== DIRECTIONS ==
Reproduce the closing part of the entries exactly: the line with "Open the zoom level 100% dropdown" and all lines after it, ending with the last line, and nothing else.

== RECORD EXTRACTS ==

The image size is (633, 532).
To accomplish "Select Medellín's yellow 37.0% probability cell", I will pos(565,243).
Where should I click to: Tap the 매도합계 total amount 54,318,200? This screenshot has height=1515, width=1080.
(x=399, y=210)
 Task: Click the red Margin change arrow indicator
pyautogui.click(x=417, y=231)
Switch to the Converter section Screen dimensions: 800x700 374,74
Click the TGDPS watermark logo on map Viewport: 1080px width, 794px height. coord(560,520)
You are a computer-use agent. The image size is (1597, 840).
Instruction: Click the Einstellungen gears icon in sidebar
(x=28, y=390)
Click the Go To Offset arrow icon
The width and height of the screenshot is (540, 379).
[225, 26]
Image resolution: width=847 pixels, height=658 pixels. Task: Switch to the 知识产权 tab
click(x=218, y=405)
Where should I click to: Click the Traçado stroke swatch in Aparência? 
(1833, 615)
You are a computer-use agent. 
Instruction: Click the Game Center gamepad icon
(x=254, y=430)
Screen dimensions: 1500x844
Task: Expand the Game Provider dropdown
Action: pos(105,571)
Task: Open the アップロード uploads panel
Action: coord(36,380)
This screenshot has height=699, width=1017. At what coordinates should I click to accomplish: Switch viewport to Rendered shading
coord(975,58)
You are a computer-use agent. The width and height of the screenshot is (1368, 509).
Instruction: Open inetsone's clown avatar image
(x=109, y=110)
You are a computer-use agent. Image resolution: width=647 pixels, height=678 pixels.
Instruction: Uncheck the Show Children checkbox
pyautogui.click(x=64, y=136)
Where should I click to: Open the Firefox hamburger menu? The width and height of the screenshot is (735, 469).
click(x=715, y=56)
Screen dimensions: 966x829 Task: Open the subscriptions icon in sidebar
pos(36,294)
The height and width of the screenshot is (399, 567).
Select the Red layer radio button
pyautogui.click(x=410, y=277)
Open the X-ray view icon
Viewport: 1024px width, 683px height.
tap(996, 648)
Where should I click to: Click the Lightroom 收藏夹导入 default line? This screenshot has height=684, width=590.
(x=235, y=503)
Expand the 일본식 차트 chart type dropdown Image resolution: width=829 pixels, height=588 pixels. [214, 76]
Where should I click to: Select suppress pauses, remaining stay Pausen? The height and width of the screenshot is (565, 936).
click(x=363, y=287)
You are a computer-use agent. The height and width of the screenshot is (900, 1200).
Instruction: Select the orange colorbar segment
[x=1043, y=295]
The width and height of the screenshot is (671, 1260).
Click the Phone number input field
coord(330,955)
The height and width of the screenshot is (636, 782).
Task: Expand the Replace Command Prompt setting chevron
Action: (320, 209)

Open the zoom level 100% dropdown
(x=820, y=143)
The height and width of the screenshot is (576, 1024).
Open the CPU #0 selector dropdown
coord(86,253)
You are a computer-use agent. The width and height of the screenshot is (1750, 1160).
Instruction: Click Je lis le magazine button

== EXERCISE ANSWER ==
Open the zoom level 100% dropdown
(x=820, y=143)
The height and width of the screenshot is (576, 1024).
Open the CPU #0 selector dropdown
coord(86,253)
You are a computer-use agent. The width and height of the screenshot is (1750, 1160).
Instruction: Click Je lis le magazine button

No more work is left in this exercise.